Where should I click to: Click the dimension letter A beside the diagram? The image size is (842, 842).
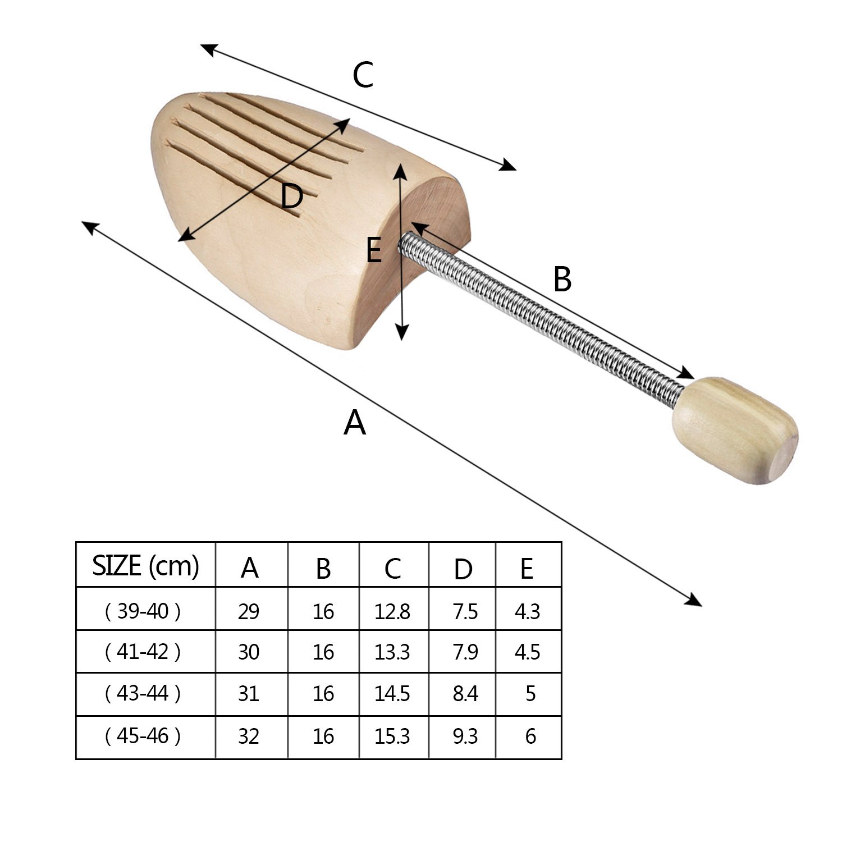(x=355, y=423)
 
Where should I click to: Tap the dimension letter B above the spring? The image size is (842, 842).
(x=562, y=279)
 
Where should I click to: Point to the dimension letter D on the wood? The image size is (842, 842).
(x=292, y=196)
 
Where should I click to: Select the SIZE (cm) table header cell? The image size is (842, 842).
(x=145, y=565)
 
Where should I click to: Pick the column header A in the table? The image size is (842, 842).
(x=250, y=568)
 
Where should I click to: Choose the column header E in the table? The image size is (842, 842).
(x=527, y=568)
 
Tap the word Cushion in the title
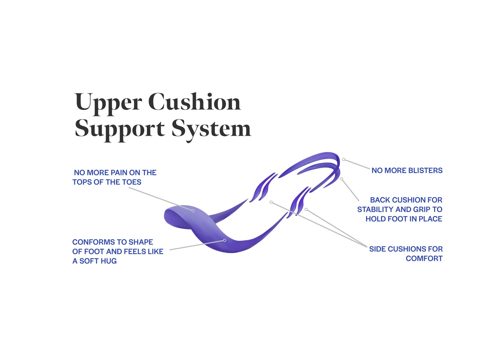(194, 102)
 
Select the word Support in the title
(120, 129)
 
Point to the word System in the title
(211, 129)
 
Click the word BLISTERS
(424, 171)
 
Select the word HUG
(108, 261)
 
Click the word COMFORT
(424, 258)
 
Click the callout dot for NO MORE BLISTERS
(344, 159)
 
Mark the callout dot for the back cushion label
(341, 179)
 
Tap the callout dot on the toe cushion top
(193, 211)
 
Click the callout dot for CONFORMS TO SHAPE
(225, 240)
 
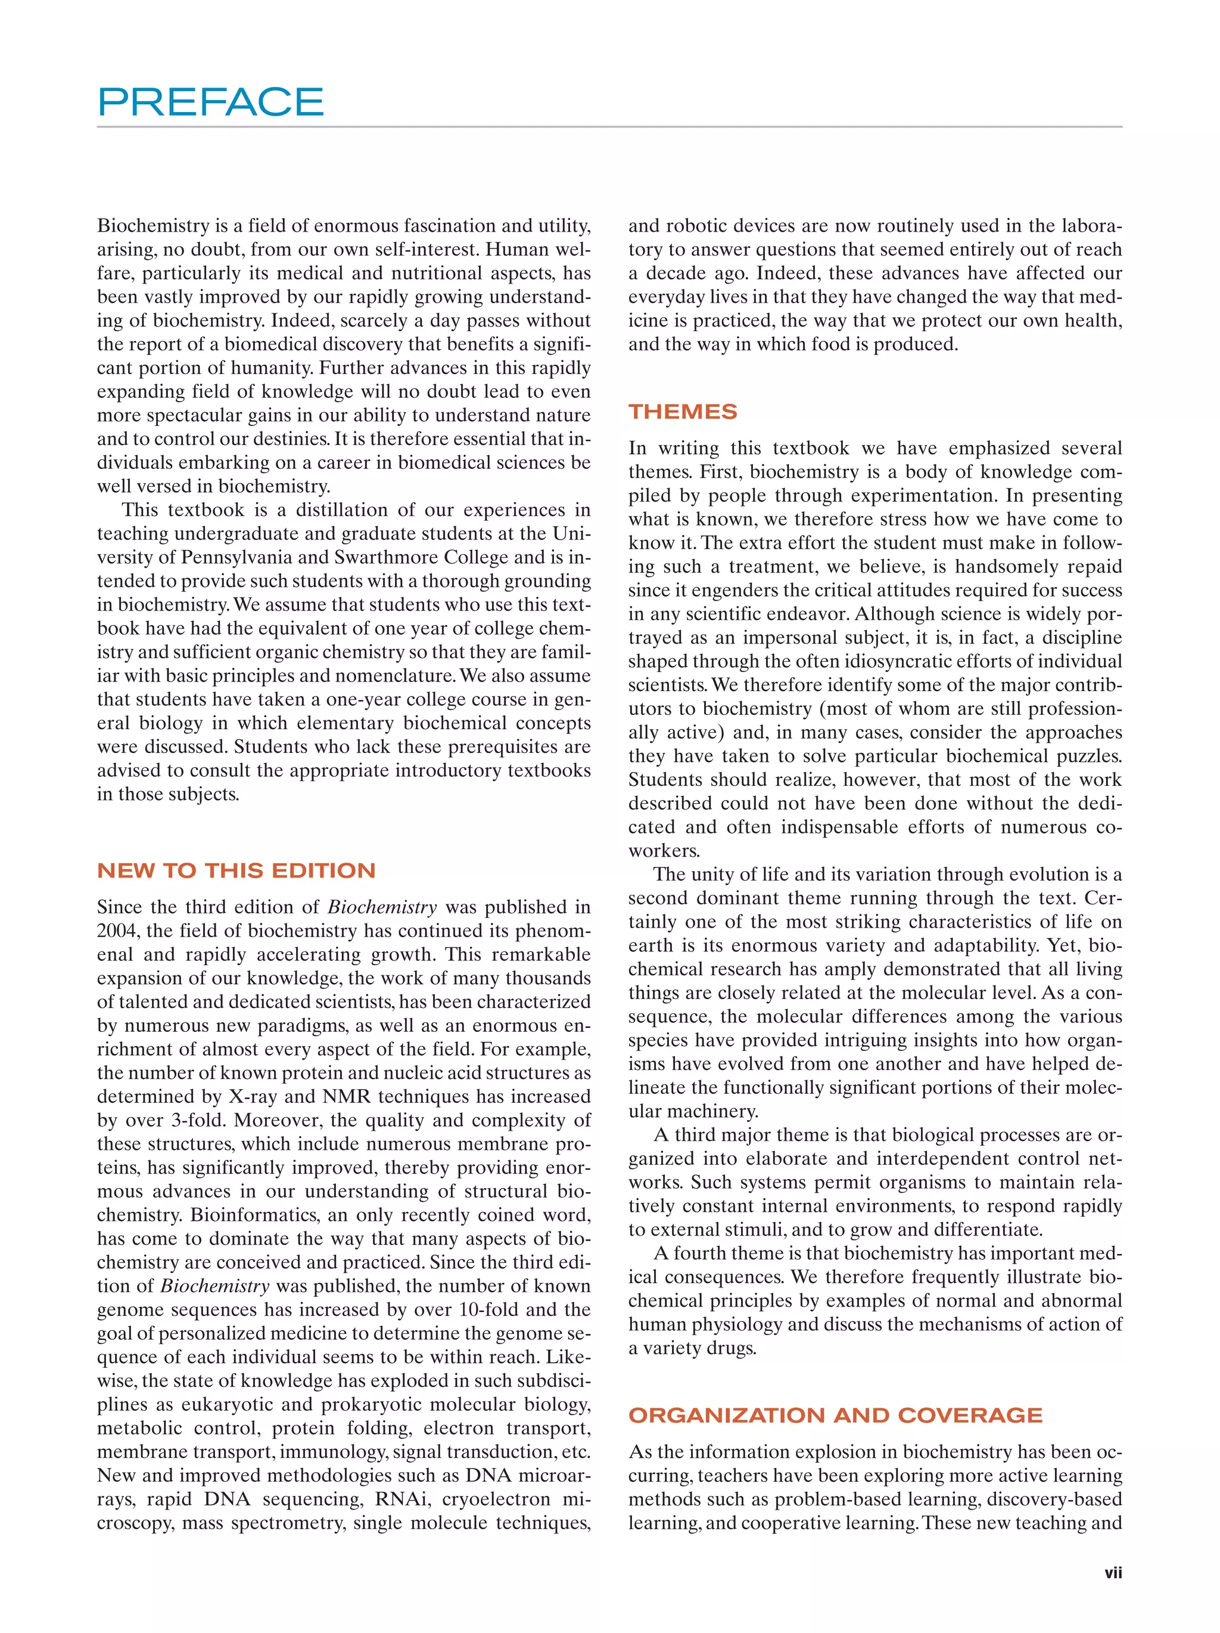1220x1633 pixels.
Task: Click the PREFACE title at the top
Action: pos(210,102)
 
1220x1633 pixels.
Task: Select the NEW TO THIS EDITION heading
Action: pos(236,870)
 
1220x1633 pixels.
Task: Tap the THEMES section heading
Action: pos(683,412)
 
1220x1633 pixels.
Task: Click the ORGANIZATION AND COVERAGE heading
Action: pos(836,1415)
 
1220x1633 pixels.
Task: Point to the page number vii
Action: pos(1113,1573)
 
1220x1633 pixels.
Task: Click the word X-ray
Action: pos(254,1096)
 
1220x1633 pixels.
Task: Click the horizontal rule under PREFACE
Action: pos(609,127)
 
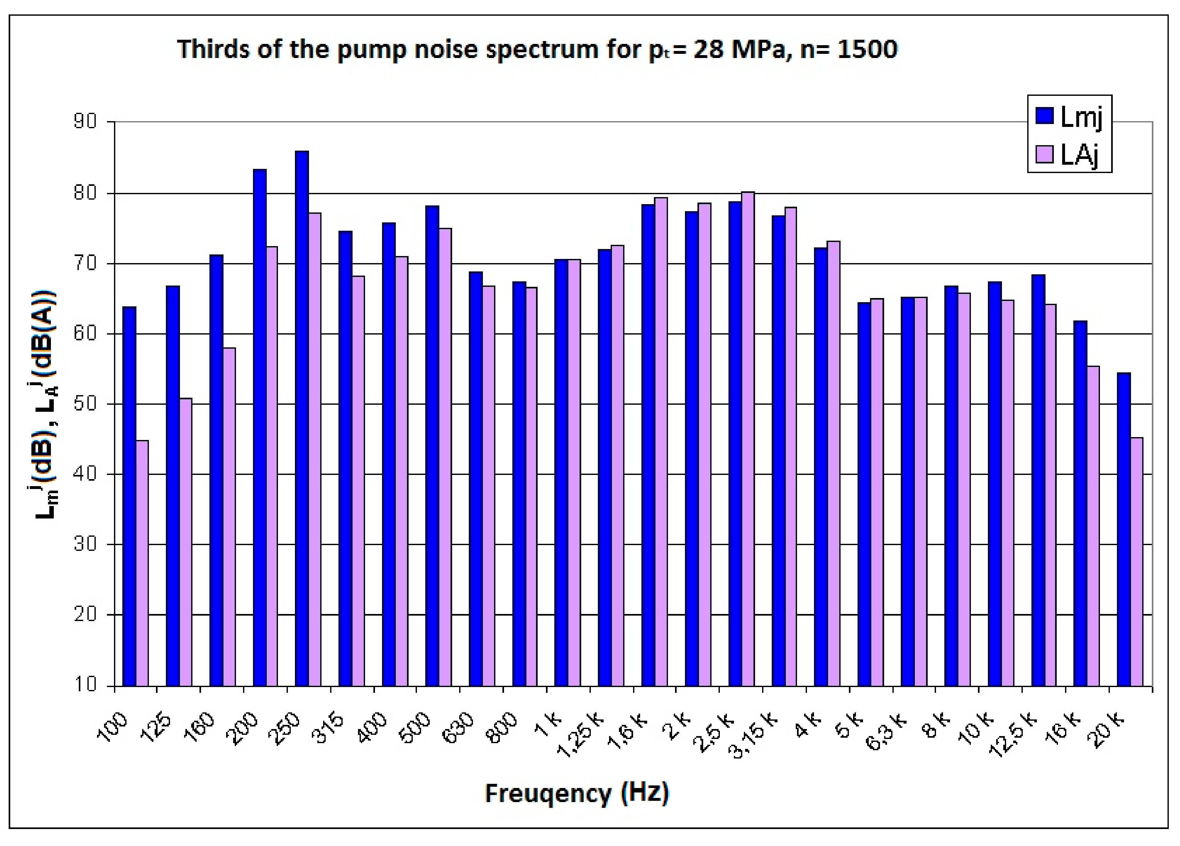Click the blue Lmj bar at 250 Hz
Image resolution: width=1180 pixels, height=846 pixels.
pos(302,417)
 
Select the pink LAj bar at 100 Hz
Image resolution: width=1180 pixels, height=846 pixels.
pos(142,562)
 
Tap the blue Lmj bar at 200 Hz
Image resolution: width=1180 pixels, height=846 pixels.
pos(260,427)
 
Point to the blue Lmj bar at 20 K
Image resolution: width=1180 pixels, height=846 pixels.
pos(1124,528)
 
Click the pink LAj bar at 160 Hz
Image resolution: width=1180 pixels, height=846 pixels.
pos(229,515)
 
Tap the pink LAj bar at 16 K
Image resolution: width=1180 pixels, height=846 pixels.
pos(1093,526)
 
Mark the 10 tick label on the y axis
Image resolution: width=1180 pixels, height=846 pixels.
pos(85,684)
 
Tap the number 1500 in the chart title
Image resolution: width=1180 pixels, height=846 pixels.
pos(867,49)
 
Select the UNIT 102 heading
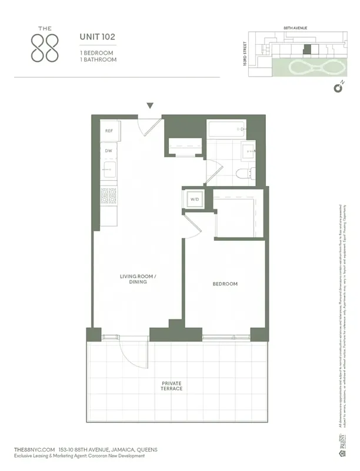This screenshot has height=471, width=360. point(98,37)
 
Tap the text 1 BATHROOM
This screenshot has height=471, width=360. point(98,59)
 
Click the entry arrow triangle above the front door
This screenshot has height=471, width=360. point(150,106)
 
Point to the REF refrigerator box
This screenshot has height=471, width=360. point(109,131)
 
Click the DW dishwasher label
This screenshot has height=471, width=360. point(109,151)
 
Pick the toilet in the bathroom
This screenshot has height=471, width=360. point(244,173)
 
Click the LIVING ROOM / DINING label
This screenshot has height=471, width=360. point(134,278)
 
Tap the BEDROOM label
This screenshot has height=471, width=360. point(225,284)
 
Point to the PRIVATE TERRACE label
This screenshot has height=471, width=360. point(172,386)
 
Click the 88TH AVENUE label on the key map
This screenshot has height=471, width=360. point(296,28)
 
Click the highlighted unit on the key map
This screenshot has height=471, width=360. point(306,51)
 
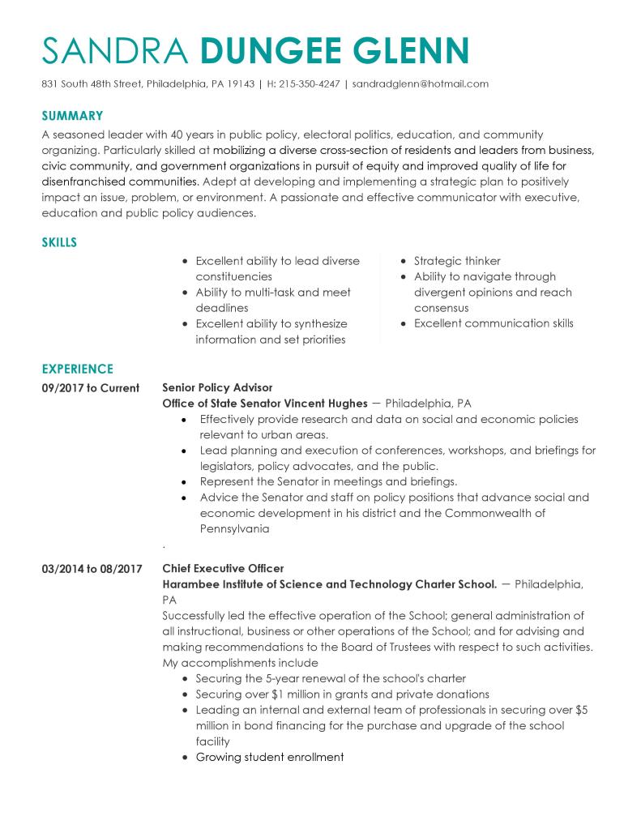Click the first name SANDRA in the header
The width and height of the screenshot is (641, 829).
pyautogui.click(x=116, y=50)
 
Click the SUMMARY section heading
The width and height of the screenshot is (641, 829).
pyautogui.click(x=72, y=116)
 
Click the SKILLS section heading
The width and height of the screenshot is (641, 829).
pyautogui.click(x=59, y=242)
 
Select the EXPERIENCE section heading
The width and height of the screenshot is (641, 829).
pyautogui.click(x=77, y=369)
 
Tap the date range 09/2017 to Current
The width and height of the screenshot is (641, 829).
pyautogui.click(x=90, y=387)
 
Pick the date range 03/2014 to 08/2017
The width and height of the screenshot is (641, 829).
pyautogui.click(x=92, y=569)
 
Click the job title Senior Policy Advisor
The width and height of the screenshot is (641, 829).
pyautogui.click(x=217, y=387)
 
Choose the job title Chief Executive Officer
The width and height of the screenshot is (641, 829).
pyautogui.click(x=223, y=569)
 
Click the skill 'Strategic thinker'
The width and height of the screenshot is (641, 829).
pyautogui.click(x=457, y=261)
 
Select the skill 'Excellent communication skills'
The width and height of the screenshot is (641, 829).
pyautogui.click(x=494, y=323)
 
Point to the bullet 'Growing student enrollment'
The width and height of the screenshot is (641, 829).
pyautogui.click(x=270, y=757)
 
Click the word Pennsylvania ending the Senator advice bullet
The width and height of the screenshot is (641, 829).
pyautogui.click(x=234, y=529)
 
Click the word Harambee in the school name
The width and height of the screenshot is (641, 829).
pyautogui.click(x=188, y=584)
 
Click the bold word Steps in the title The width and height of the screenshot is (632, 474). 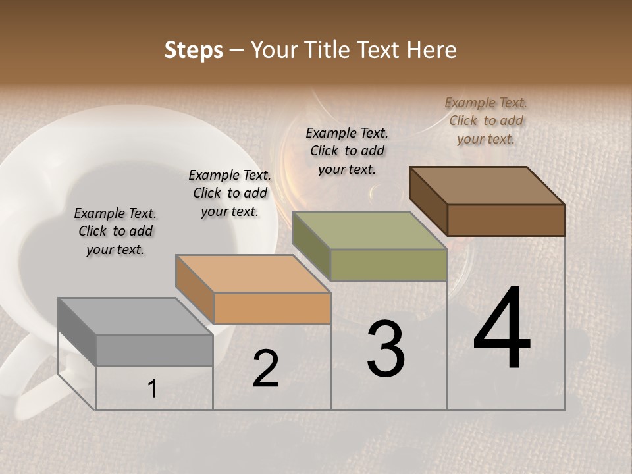tap(194, 50)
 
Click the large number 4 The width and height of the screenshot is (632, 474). tap(502, 329)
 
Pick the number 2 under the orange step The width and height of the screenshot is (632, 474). tap(265, 369)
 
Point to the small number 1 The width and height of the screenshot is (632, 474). tap(152, 389)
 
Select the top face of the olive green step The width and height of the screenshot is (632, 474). tap(369, 231)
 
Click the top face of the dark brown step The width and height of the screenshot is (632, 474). tap(487, 186)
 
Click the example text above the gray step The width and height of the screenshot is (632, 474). tap(115, 231)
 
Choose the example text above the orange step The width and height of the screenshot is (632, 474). tap(229, 193)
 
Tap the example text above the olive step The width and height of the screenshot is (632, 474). tap(347, 151)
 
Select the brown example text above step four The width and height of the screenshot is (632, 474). tap(486, 120)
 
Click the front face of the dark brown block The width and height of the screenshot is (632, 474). tap(506, 220)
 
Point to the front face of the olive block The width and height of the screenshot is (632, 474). tap(388, 265)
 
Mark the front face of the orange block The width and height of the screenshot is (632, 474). tap(272, 309)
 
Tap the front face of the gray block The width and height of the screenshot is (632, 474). tap(154, 351)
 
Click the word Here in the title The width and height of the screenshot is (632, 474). tap(434, 50)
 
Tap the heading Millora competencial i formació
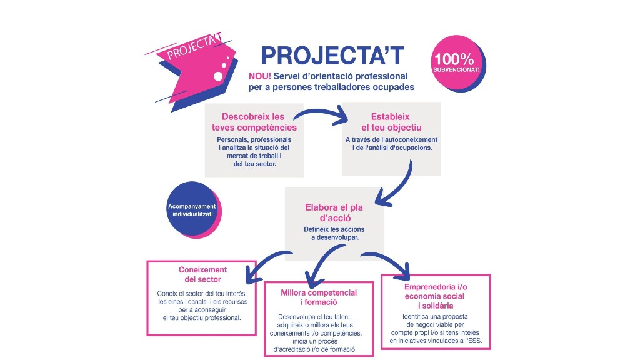(319, 297)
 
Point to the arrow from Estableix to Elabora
(400, 184)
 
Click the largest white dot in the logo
(218, 76)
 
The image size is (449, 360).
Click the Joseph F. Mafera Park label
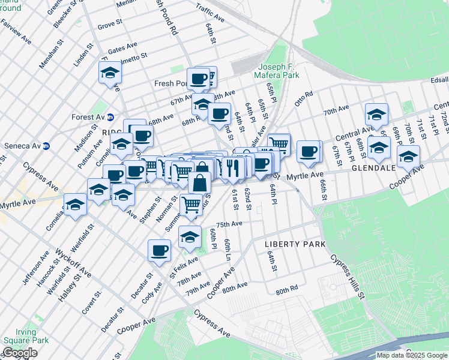279,71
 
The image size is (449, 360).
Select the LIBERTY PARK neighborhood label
295,244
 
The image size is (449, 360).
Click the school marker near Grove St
110,74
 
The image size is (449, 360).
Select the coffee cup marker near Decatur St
160,250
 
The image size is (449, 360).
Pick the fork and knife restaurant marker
234,167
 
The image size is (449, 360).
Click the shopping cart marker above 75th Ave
191,205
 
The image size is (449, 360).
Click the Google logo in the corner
20,353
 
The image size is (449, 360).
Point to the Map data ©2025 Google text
411,355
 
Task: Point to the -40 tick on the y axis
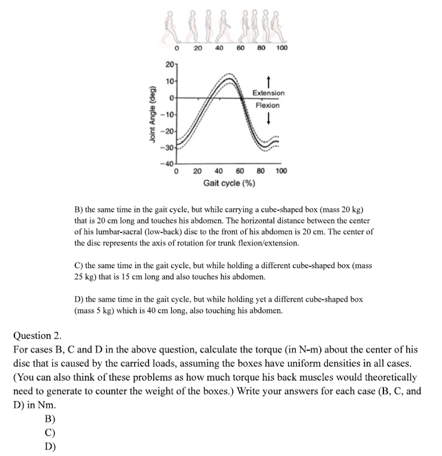point(168,164)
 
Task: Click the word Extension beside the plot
point(268,93)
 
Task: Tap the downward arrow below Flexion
point(268,119)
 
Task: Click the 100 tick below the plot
point(281,171)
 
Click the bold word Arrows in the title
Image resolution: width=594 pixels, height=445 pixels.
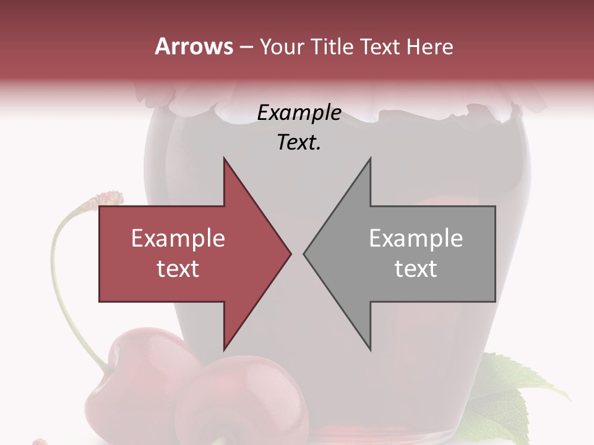[x=194, y=46]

### PROBLEM DETAILS
Locate every line in the listing above that contains the string "letter" and copy each of those lines in full. Case counts.

### COMPLETE OUTPUT
Where should I click to: Click the dimension letter A beside the diagram? The image size is (842, 842).
Where should I click to: Tap the dimension letter B above the spring? The image size is (842, 842).
Where should I click to: Point to the dimension letter D on the wood? The image size is (842, 842).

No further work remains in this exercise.